Geschichte 1969 – 2004

7. 7 1969 Dr. Karl Jacobs – unser „Jacki“ – geht, 63jährig, in den Ru­hestand; am 13.1.1970 tritt Frau Magdalene Endlein die Nach­folge an.

1972 – Die Luisenschule öffnet ihre Tore für die männliche Jugend: Sie wird koedukativ.

1972-1974 – Durch die Reform der gymnasialen Oberstufe werden die drei bis dahin bestehenden Gymnasialformen aufgelöst.

1974 – Die Kooperation mit drei weiteren Innenstadt-Gymnasien erweitert die Wahlmöglichkeiten der Oberstufenschüler be­trächtlich.

1976 – Die Luisenschule nimmt – wissenschaftlich durch die Universität Essen begleitet – Kinder aus Gastarbeiterfamilien auf.

1978 – Als erstes Gymnasium in Essen ermöglicht die Luisenschule Hauptschülern den Besuch der gymnasialen Oberstufe.

1980 – Die Luisenschule schafft für Aussiedler, insbesondere aus Polen, die Möglichkeit zum Besuch der Oberstufe.

1982 – Die erste Klasse des Zweisprachenzugs Deutsch-Französisch nimmt den Unterricht auf („Bi-Zweig“).

1987 – Einrichtung von Informatik-Fachräumen und -kursen.

1988 Hans Schippmann wird Direktor der Luisenschule; seit 1983 hatte er bereits die Verwaltungsarbeit von Frau Montanus übernom­men.

1991 – Der erste Bi-Zweig-Jahrgang legt das Abitur ab.

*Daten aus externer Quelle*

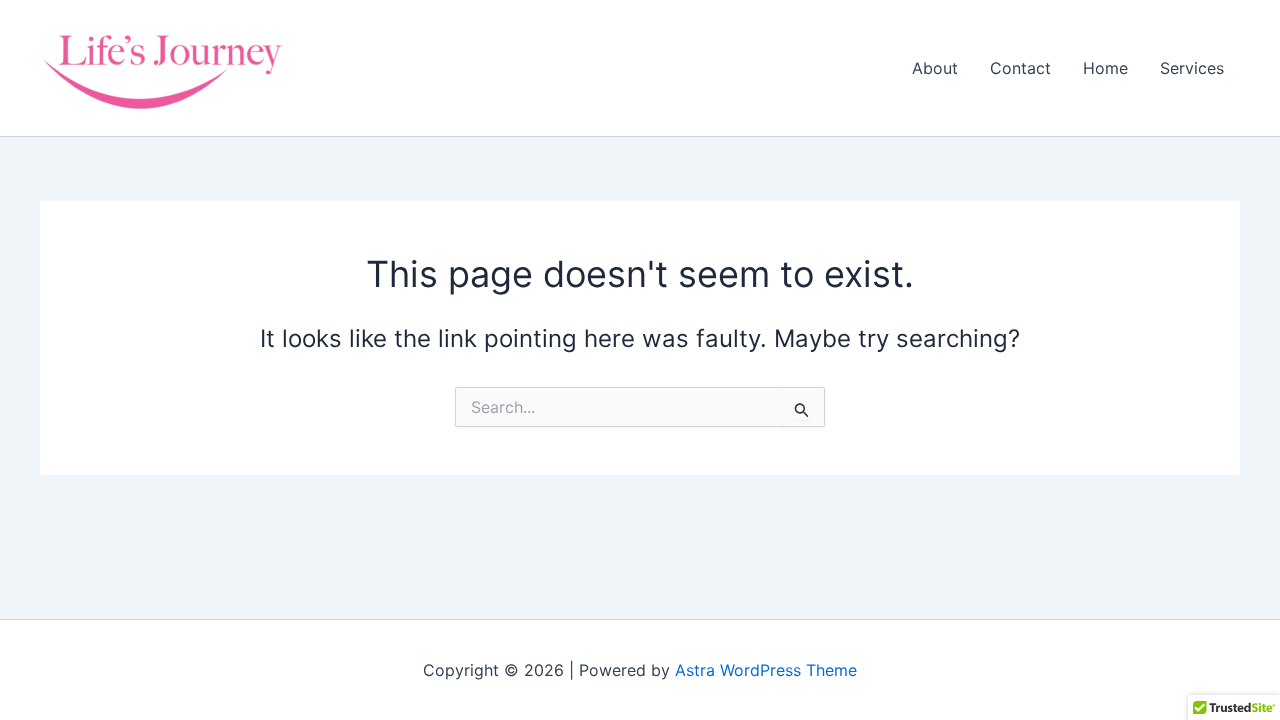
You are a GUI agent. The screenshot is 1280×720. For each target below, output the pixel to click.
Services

1993 – Die Luisenschule wird Europa-Schule. Sie nimmt an Themen orientierten Projekten im Verbund der Europa-Schulen teil.

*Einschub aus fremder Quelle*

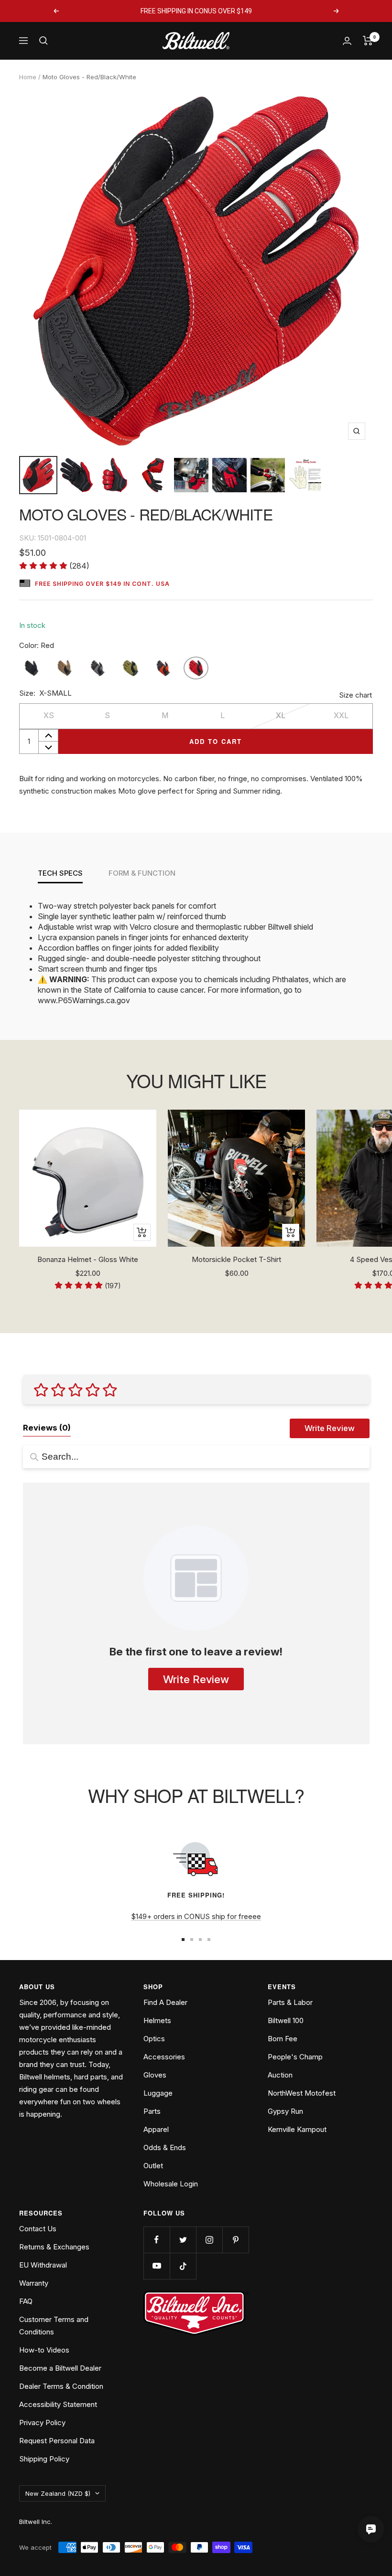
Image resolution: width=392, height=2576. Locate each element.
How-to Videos (44, 2349)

2004– Trotz ca. 10 weiterer spezieller Angebote der Luisenschule für eine umfassende Ausbildung heranwachsender Jugendlicher wird von der Bezirksregierung in Düsseldorf die Umwandlung der Luisenschule in ein „Haus der Geschichte der Stadt Essen“ beschlossen und durch Schließung des Schulbetriebs in die Tat umgesetzt.